Nancy Long Remembered
By Julie Horner
Those who embrace the dragonfly as totem can’t help but shine their true colors. Defying categorization, Nancy Long was progressive, independent, earnest, and steady. Aquarius, mentor, teacher, ear, shoulder, pagan, she was so many things to so many people. Co-partner with Stephen Wyman at the legendary Boulder Creek Brewery, optimistic revolutionary at the Brewery Outpost, and consummate restaurateur at the Boulder Creek Roadside Cafe, she created a living room atmosphere for a community thirsting for connectedness.
Nancy passed away suddenly on July 30, 2020, but official remembrance was necessarily postponed by the pandemic and then the fire. Together we remember.

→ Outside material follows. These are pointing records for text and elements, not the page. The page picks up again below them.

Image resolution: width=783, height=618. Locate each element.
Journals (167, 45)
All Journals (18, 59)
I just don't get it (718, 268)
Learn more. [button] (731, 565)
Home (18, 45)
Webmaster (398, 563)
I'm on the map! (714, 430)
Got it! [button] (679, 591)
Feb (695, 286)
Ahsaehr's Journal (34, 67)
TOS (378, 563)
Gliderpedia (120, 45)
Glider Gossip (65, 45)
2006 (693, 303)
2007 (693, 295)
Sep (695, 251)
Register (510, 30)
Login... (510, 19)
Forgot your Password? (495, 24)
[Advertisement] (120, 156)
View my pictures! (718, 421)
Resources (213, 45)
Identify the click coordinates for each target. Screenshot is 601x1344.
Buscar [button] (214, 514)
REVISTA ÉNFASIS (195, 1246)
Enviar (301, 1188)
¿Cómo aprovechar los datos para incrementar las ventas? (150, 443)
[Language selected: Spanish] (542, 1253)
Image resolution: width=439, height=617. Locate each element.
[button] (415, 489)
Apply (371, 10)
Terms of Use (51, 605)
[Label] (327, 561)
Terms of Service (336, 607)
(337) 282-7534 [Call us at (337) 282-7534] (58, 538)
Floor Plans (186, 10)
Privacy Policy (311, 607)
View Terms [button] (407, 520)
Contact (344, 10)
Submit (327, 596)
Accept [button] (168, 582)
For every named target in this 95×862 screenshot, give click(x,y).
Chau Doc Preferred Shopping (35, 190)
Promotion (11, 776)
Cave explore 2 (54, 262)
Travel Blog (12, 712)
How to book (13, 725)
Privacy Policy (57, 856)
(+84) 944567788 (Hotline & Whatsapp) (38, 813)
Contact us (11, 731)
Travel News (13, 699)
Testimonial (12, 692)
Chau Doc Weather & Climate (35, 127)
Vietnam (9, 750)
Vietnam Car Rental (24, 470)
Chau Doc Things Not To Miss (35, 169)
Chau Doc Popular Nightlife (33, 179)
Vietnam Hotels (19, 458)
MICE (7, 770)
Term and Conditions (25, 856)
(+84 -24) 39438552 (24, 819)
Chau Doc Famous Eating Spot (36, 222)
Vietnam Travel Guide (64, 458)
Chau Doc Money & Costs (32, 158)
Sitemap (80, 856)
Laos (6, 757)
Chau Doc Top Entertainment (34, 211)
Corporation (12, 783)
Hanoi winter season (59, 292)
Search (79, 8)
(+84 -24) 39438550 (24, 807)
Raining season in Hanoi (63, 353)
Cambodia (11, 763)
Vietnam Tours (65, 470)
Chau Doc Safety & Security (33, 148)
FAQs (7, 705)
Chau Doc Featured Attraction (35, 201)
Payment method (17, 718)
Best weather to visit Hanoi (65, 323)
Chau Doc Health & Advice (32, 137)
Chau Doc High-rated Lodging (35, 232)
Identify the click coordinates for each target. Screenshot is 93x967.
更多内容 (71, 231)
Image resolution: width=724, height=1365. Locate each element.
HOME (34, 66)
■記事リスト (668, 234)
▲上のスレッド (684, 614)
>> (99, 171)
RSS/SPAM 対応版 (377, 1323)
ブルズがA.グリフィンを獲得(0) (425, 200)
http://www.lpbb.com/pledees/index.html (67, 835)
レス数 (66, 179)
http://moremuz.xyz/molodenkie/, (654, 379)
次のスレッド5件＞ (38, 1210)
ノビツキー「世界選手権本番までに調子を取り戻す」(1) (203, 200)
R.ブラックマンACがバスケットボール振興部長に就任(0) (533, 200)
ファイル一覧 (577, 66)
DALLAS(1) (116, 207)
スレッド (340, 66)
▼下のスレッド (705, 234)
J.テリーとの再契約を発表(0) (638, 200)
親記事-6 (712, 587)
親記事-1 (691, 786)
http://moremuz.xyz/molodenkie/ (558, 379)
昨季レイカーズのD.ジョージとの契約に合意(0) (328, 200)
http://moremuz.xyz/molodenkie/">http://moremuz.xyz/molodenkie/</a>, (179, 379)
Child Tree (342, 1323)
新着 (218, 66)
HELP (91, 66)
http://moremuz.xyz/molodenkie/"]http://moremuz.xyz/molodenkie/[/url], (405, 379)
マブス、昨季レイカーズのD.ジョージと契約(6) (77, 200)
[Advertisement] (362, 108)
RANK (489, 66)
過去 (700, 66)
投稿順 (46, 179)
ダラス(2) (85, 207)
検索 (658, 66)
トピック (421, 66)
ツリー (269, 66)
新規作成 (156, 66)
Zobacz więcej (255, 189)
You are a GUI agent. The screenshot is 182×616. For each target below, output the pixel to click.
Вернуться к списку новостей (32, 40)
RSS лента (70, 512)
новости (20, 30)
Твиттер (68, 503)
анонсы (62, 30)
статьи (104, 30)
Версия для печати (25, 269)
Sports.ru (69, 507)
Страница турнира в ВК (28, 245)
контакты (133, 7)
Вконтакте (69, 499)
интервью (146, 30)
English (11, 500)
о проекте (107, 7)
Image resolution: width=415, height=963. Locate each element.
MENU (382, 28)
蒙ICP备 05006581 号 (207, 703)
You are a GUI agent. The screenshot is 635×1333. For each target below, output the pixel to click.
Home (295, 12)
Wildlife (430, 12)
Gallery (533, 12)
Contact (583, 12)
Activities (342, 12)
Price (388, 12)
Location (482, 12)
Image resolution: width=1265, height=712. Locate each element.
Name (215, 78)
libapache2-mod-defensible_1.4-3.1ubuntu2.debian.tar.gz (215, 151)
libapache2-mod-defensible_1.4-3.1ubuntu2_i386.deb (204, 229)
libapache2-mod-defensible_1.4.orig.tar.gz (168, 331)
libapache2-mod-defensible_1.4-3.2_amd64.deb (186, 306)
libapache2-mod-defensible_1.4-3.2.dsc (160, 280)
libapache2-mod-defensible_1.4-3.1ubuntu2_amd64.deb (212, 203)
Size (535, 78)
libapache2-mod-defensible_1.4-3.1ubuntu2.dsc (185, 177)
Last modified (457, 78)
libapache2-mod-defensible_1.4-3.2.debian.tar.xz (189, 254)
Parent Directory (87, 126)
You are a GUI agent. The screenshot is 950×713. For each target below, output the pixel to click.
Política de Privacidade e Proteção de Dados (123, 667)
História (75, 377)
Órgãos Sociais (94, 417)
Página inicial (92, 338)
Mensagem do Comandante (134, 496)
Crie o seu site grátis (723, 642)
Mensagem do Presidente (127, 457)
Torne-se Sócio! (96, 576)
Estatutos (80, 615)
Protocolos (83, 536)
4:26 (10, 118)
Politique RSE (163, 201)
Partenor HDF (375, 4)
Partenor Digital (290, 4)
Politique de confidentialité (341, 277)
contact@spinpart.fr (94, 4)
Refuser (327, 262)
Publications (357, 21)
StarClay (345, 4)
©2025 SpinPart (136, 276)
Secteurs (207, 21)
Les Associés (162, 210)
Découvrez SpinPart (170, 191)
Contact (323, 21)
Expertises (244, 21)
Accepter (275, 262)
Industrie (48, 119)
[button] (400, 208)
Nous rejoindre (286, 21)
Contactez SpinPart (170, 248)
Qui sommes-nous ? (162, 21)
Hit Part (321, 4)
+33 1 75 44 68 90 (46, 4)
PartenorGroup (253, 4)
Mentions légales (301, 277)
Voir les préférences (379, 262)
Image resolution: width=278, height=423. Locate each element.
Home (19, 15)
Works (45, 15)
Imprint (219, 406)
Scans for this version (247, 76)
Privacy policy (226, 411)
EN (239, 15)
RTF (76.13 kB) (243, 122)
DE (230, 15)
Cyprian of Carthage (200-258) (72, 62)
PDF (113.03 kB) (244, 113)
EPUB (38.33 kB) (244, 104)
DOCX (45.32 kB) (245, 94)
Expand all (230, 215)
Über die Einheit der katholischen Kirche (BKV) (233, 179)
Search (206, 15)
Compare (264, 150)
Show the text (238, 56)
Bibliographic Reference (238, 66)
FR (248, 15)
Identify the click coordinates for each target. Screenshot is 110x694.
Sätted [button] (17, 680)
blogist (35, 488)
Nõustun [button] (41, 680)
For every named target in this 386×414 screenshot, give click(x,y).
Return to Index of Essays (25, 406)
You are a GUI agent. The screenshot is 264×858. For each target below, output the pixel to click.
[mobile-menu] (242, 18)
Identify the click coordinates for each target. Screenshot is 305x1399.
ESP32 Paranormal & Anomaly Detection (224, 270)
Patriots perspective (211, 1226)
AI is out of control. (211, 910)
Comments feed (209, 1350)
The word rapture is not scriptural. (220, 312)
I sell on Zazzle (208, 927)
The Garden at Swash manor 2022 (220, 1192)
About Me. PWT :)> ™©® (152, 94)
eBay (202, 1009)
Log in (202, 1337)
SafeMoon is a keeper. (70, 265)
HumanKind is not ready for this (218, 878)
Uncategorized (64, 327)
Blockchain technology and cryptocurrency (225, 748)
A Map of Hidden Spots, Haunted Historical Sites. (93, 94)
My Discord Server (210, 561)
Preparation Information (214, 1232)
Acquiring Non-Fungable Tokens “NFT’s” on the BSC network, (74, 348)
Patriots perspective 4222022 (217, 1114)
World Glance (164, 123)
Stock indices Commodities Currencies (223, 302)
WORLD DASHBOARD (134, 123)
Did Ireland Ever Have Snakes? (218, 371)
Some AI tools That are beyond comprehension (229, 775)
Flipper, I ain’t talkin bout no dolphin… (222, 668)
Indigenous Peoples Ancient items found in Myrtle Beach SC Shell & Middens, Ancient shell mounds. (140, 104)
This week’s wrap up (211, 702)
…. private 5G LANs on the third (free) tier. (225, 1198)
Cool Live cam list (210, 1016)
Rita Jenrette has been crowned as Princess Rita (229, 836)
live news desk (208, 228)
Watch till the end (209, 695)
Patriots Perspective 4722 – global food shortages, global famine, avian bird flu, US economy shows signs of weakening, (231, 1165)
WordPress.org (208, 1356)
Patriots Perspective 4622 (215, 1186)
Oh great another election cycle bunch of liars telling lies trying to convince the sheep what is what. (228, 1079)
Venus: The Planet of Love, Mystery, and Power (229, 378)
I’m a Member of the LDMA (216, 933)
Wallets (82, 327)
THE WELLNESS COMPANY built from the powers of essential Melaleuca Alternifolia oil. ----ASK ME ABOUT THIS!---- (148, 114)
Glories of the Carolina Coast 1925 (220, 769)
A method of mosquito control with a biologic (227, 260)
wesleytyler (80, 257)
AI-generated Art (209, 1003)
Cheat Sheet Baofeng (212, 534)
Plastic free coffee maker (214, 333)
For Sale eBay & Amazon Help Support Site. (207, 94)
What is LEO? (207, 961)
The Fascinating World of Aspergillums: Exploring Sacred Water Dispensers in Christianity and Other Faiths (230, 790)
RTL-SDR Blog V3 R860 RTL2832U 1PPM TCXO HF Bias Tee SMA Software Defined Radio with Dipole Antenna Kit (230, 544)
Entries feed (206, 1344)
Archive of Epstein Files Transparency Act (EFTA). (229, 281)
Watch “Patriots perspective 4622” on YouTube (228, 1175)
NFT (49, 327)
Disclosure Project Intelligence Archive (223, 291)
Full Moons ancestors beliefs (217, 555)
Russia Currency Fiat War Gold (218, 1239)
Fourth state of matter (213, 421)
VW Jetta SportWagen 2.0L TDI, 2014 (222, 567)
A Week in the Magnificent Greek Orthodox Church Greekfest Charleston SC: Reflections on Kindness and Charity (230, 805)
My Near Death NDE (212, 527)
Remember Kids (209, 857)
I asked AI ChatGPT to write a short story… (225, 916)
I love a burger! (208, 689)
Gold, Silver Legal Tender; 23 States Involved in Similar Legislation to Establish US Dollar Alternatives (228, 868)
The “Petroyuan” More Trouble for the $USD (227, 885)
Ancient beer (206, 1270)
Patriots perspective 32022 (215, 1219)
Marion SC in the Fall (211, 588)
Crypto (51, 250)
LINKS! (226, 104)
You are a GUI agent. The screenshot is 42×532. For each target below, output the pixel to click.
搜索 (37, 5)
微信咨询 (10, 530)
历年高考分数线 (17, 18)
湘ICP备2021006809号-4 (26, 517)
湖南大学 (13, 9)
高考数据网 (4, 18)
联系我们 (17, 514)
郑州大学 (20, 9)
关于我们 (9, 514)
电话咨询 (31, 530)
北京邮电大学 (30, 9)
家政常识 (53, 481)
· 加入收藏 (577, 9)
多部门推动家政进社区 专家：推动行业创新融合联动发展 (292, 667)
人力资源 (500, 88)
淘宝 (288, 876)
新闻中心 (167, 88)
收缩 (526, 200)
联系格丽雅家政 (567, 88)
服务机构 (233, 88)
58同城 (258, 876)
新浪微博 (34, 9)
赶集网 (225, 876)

“Nancy and I met in December of 93-ish,” said longtime friend Makai Powell-Demeuth. “We went to a Dumb Supper, a Samhain ritual, where people are silent and there’s a plate and an empty chair for the dead.” The evening was reverent and solemn. At one point a server caught his sleeve on fire over a lit candle on the table. “We did our best not to laugh. Nancy started giggling.” They couldn’t get Dead Man’s Party by Oingo Boingo out of their heads. “We thought, we are SO not going to be invited back to one of these.” A mutual cackling fit at a potluck some time later sealed the friendship. “She was one of those wild spirits who would giggle at a funeral and do it with the greatest respect.”
Nancy and business partner Stephen Wyman bought the building in Boulder Creek where they established the brewery in the late 80s. “Nancy loved having a hangout, having people bring the party to her.” Stephen wanted the brewing. “Brewing their own beer and selling it at the restaurant made it a thing,” Powell-Demeuth said. “In the late 80s there wasn’t much of that going on. They were trendsetters.”
And they had music. “We used to have big names…Pele Juju…we did a benefit to try to rescue Blue Sun Cafe. And on St. Patrick’s Day, Nancy invited everyone to bring their pet snakes.” When the brewery burned down, it was devastating. “It was her pride and joy. She scraped and fought to keep it alive.” The Outpost at the Odd Fellows was a placeholder. “It was disappointing to find out that the insurance was inadequate. It hurt. The Brewery had so much history…was so lush.”
Nancy Long married John Goolsby on May 28, 2013 at her home near downtown Boulder Creek. A master gardener, Goolsby said, “She made the mistake of telling me she loved roses. I put in about 50 roses for her…as many flowers as I could for her to keep blooming.” She collected hundreds of cookbooks. “She just loved her restaurants. When the Outpost closed down, she lasted a little while without but wanted to start another.” Goolsby told her, “I know it’s in your blood, go for it. She said, really? And I said, it’ll be your baby, I’ll be your go-fer.”
So when 9 Burger opened up, she jumped on it. January 11, 2021 would have been the three-year anniversary. “She had created this nest, a gift to the community,” Powell-Demeuth said. But the restaurant business has taken a hard hit with the pandemic. “Even after the fire, after COVID, we could have pulled it together. But there were so many things John couldn’t do because things weren’t in his name.” It became a decision not to go into debt for the restaurant.
The restaurant was an extension of Nancy’s home. “The pandemic was probably the most harmful thing that could have happened,” Goolsby said, “It shut her off from people. Her favorite thing was watching the kids grow up.”
Friend Sarah Hall said, “I never once heard her say a disparaging word about anyone. She listened exquisitely and without judgement. A true professional, she cared for her employees and treated them as equals.” She also contributed to local schools year round, whether it was a raffle or helping the team get new shirts. “Many have called Nancy’s restaurants the heart of town,” Hall said, “and so many bonds have been made over many years. I will always cherish that.”
Powell-Demeuth added, “She loved Graham. Graham’s mother from Scotland would call every Saturday night and Nancy would let him take the call on his break.” Friend Laura Snyder remembers Nancy’s generosity and kind soul. “She is deeply missed.”
Mo Moscoe, another close friend concluded, “As a fixture of kindness and compassion, she was a cornerstone of support for our community for decades.”